--- EXERCISE INPUTS ---

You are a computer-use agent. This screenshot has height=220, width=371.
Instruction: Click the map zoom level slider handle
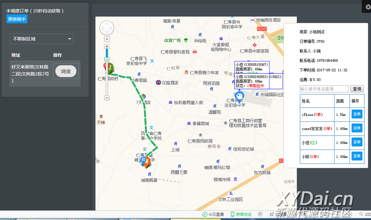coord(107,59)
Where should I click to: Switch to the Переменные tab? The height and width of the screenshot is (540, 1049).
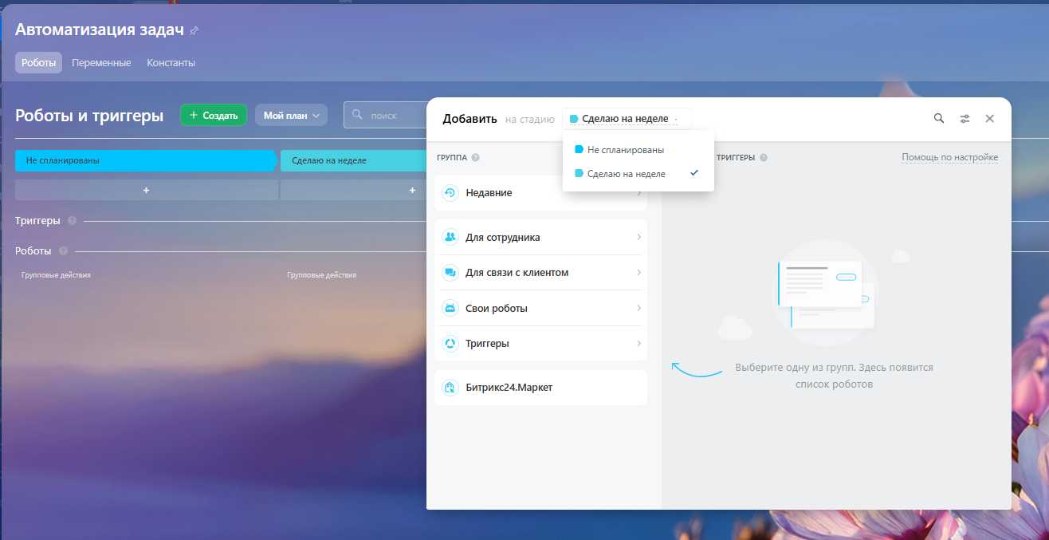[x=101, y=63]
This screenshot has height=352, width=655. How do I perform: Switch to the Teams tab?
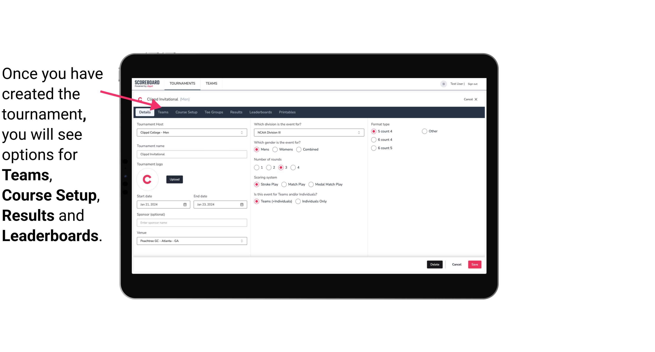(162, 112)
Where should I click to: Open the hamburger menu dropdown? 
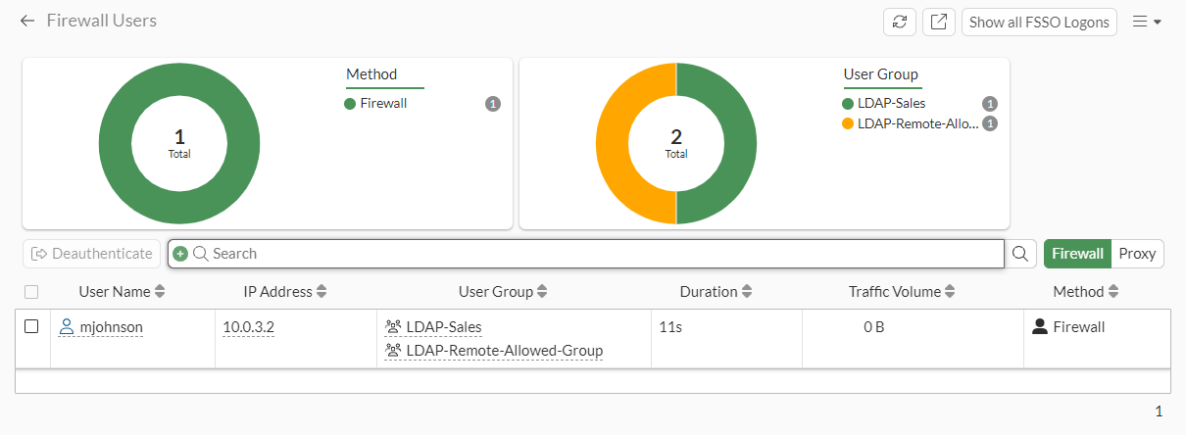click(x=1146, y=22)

---
--- EXERCISE INPUTS ---

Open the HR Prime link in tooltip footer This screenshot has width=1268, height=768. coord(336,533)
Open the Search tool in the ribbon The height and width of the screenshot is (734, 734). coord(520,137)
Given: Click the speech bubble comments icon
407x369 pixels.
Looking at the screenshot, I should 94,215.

---

• _EXERCISE DETAILS_
Can you reproduce the stretch of listing from the line containing "You are a computer-use" through the line containing "click(x=1146, y=22)", keeping every line as it stands but leaving out the pictures?

• _WORKED ANSWER_
You are a computer-use agent. This screenshot has height=220, width=371.
Instruction: Click the map zoom level slider handle
coord(107,59)
Where should I click to: Switch to the Переменные tab? The height and width of the screenshot is (540, 1049).
[x=101, y=63]
This screenshot has height=352, width=655. How do I perform: Switch to the Teams tab?
(162, 112)
Where should I click to: Open the hamburger menu dropdown? 
click(x=1146, y=22)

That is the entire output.